## Chi Square Goodness Of Fit Test On Uniform Distribution

In [None]:
# Importing Basic Packages

import numpy as np
import pandas as pd
import matplotlib.pyplot as plt
import statsmodels.api as sm
import scipy.stats as stats
from scipy.stats import norm,uniform,poisson,chisquare,chi2
from statsmodels.graphics.gofplots import qqplot

In [None]:
# Reading The Data

df = pd.read_csv("UniformData.csv")

In [None]:
# Print Top 5 Rows From Data

df.head()

In [None]:
# Print Shape Of The Data

df.shape

In [None]:
# Visualize The Data As A Histogram

plt.hist(df["obs"])
plt.show()

In [None]:
# Get The Descriptive Statistics For The Data

df.describe()

In [None]:
# Some Additional Descriptive Statistics

stats_labels = ["Variance Observed","Skew Observed","Kurt Observed"]
stats_values = [round(df["obs"].var(),2),round(df["obs"].skew(),2),round(df["obs"].kurt(),2)]
print(set(zip(stats_labels,stats_values)))

In [None]:
# Plot QQ To Compare The Quantiles (Amplify The Differences In The Tail)

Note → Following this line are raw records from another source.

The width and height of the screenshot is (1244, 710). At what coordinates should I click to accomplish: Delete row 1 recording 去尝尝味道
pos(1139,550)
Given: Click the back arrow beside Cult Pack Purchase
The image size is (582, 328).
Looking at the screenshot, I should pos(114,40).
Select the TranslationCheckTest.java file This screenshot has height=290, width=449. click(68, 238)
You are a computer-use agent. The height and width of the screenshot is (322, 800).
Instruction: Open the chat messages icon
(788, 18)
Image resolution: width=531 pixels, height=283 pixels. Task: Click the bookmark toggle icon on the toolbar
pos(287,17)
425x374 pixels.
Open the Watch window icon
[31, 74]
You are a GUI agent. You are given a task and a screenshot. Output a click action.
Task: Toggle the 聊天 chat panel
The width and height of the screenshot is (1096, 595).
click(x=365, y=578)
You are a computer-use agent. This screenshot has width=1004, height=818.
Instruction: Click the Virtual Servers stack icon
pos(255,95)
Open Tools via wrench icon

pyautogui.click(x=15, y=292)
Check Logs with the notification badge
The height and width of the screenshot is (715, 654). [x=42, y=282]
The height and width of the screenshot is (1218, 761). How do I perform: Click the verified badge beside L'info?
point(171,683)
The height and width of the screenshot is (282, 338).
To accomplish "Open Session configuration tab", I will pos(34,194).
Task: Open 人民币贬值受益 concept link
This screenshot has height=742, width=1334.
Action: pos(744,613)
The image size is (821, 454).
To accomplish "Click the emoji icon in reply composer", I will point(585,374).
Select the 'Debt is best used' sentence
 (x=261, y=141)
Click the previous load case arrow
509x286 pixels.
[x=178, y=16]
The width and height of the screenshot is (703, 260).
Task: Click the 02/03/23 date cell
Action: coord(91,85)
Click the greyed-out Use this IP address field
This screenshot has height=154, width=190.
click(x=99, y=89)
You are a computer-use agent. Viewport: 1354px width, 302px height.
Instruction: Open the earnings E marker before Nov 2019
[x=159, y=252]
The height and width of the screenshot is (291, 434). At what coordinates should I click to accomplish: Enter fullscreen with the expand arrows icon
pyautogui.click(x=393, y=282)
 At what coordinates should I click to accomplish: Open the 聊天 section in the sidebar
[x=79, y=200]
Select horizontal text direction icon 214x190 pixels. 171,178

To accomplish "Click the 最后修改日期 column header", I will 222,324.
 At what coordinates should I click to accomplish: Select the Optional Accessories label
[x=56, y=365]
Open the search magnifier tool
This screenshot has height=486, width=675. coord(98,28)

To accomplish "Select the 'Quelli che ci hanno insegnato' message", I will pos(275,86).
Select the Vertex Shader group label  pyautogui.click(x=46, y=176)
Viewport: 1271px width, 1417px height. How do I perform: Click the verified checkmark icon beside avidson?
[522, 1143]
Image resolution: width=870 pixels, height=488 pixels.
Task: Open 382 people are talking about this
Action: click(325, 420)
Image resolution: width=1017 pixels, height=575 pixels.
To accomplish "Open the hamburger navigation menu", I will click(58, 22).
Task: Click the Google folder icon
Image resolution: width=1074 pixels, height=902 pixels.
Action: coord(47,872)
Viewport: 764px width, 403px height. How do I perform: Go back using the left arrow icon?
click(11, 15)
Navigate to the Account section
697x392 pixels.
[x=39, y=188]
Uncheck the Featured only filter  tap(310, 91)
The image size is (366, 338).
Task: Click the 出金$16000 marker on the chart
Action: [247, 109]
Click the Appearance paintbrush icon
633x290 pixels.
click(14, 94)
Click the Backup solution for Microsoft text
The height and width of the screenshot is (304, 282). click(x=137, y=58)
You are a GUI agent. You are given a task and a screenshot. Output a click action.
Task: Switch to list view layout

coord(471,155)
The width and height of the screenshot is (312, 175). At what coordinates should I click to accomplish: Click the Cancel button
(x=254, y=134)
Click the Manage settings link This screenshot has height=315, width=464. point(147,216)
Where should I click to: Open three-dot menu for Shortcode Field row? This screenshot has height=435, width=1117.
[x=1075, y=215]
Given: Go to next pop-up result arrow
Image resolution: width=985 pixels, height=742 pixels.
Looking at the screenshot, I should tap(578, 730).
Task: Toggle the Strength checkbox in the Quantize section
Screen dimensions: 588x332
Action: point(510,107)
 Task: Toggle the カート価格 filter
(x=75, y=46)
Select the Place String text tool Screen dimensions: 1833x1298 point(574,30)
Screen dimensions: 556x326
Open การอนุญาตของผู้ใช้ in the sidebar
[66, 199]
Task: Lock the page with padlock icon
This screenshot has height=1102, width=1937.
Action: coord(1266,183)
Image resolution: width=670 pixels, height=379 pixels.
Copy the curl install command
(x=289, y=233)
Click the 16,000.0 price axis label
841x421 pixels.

sm.qqplot(df["obs"],uniform,fit=True,line='45')
plt.show()

In [None]:
# Plot PP To Compare The Quantiles (Amplify The Differences In The Center)

stats.probplot(df["obs"],dist=uniform,plot=plt)
plt.show()

*Null Hypothesis : The given data follows Uniform Distribution*<br>
*Alternate Hypothesis : The given data does not follow Uniform Distribution.*

In [None]:
# Step-1 In Chi Square Goodness Of Fit : Create Bins

df["bins"] = pd.cut(df["obs"],bins=10)
df

In [None]:
# Step-2 In Chi Square Goodness Of Fit : Count Number Of Obserations In Each Bin

df_2 = pd.DataFrame()
df_2["Observed Frequency"] = df.groupby("bins").count()
df_2

In [None]:
# Step-3 In Chi Square Goodness Of Fit : Determine The Expected Number Of Observations In Each Bin

mean = df_2["Observed Frequency"].mean()
df_2["Expected Frequency"] = mean
df_2

In [None]:
# Step-4A In Chi Square Goodness Of Square Fit : Determine The Test Statistics And P-value

chisquare(df_2["Observed Frequency"],df_2["Expected Frequency"])

*Conclusion*<br>
*Reject The Null If The Pvalue < Level Of Siginificance*<br>
*Do Not Reject The Null If the Pvalue >= Level Of Siginificance*<br>
*Say The Level Of Siginifance is 5%,Then For Given Data Set,P-value (0.694)>0.05-->Do Not Reject Null*<br>
*Note : For Any Leel Of Siginificance -->70%,We Do Not Reject The Null For The Current Data Set.*<br>

In [None]:
# Step-4B In Chi Square Goodness Of Square Fit : Determine The Tabulated Value Of The Test Statistics

chi2.ppf(0.95,len(df_2)-2-1)

*Conclusion*<br>
*Reject The Null If The Tabulated Test Statistic Value < Computed Test Statistics Value*<br>
*Do Not Reject The Null If The Tabulated Test Statistics Value >=  Computed Test Statistics Value*

## Chi Square Goodness Of Fit Test On Poisson Distribution

In [None]:
# Reading The Data

df = pd.read_csv("PoissonData1.csv")

In [None]:
# Print Top 5 Rows From Data

df.head()

In [None]:
# Print Shape Of The Data

df.shape

In [None]:
# Visualize The Data As A Histogram

plt.hist(df["obs"])
plt.show()

In [None]:
# Get The Descriptive Statistics For The Data

df.describe()

In [None]:
# Some Additional Descriptive Statistics

stats_labels = ["Variance Observed","Skew Observed","Kurt Observed"]
stats_values = [round(df["obs"].var(),2),round(df["obs"].skew(),2),round(df["obs"].kurt(),2)]
print(set(zip(stats_labels,stats_values)))

In [None]:
# Plot QQ To Compare The Quantiles (Amplify The Differences In The Tail)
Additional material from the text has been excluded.